Remimazolam tosilate induces sedation by acting on the GABAA receptor, and it is rapidly hydrolyzed and metabolized by tissue esterase enzymes, and it also can be specifically antagonized by flumazenil [19]. Doi et al. [16] demonstrated that without the use of flumazenil, the time to extubation was longer in the remimazolam group than in the propofol group. In contrast, Shi F et al. [20] showed that routine flumazenil injection in the remimazolam group immediately after the end of general anesthesia, the time to extubation and the PACU stay times were shorter than in the propofol. However, some researchers [21, 22] have found that patients may experience re-sedation following the use of flumazenil. In the present study, flumazenil was not routinely administered only when awakening was not yet observed after 30 min from the end of remimazolam tosilate administration. we found that the time to extubation in Group RT (16.0 ± 2.6 min) was significantly longer than that in Group P (8.8 ± 4.3 min), but none of the patients needed to use flumazenil antagonism. Further studies are needed to compare the differences in the recovery time of remimazolam with the administration of flumazenil routinely.

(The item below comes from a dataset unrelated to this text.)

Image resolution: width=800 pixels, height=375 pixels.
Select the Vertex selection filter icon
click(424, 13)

In our study, we confirmed the results of MAP and HR intraoperative changes lower in remimazolam than in propofol. Propofol has obvious inhibitory effects on the hemodynamics. In accordance with the present results, most studies have shown that remimazolam had more stable hemodynamics and a lower incidence of hypotension during surgery [23, 24]. It is important to monitor the depth of general anesthesia, the BIS scores maintained between 40 and 60 being suitable for surgical anesthesia. Myles et al. [25] demonstrated that the use of BIS monitoring can reduce the incidence of awareness during general anesthesia. BIS scores during general anesthesia in remimazolam were significantly higher than those in propofol [20], which is consistent with our results. Although the BIS scores were higher in Group RT, we observed that stable hemodynamics in patients during surgery, without altering the surgical operating conditions for the operator, and there were no instances of intraoperative awareness in patients. RT effectively maintained general anesthesia, providing patients with a satisfactory anesthetic experience while avoiding deep levels of anesthesia. Therefore, our findings indicate that BIS monitoring can be used as an auxiliary technique for assessing the depth of general anesthesia with remimazolam tosilate.

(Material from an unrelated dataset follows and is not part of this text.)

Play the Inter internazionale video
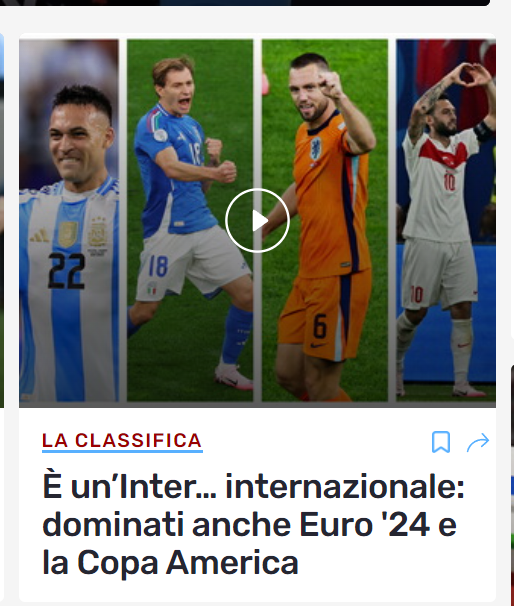The height and width of the screenshot is (606, 514). click(x=257, y=221)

Propofol is widely used for total intravenous anesthesia, but injection pain on propofol is the most important problem in clinical practice [26]. Our finding was consistent with the other studies [17, 27] that no injection pain was found in Group RT. However, the risk of postoperative nausea and vomiting (PONV) was lower when propofol was used [27]. Our results further support the idea of a significantly higher incidence of PONV compared to propofol. The mechanism of PONV during anesthesia requires additional studies to confirm.

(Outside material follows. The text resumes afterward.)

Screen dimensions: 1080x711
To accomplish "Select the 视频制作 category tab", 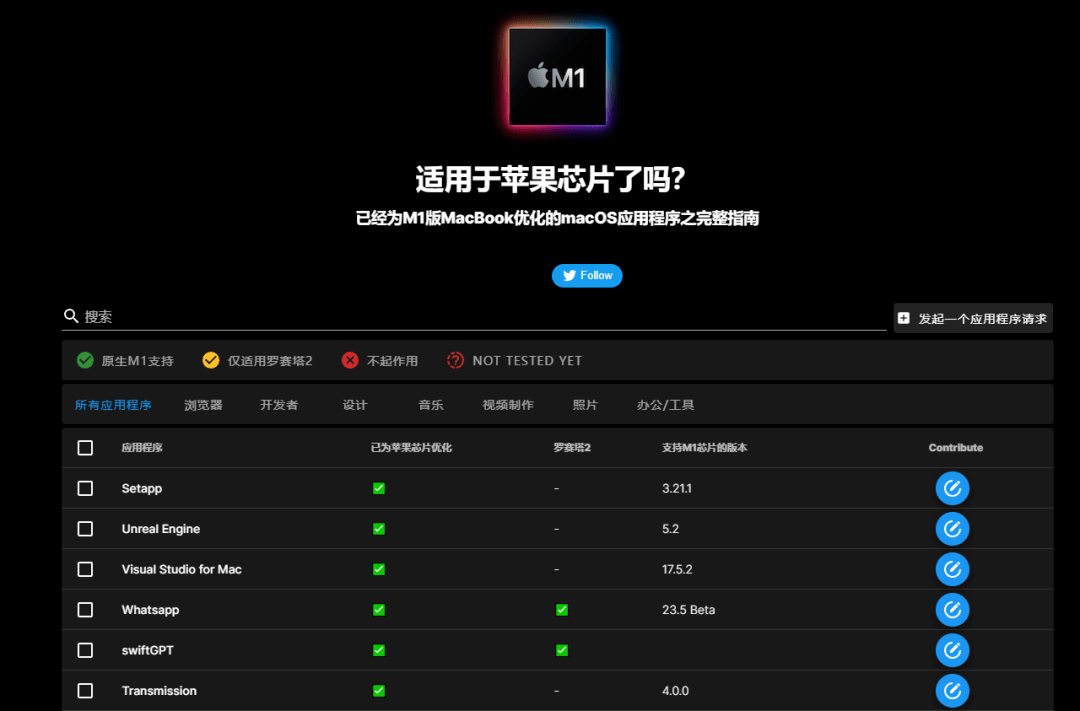I will [x=508, y=405].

Our study had several limitations. First, our study only included participants undergoing elective laparoscopic cholecystectomy at a single center with a limited sample size. Therefore, our results may not be applicable to other procedures elsewhere. Second, we did not compare the differences in the recovery time of remimazolam with the administration of flumazenil routinely, subsequent studies are required to compare the differences in such patients. Third, the follow-up of patients was limited to the postanesthesia care unit, and there was a lack of observation and documentation of long-term complications. Further clinical trials are needed to address the above issues.

In conclusion, remimazolam tosilate can be safely and effectively used for general anesthesia in patients undergoing Laparoscopic Cholecystectomy. It maintains stable hemodynamics during induction and maintenance of general anesthesia compared with propofol. Further studies are needed to validate the findings.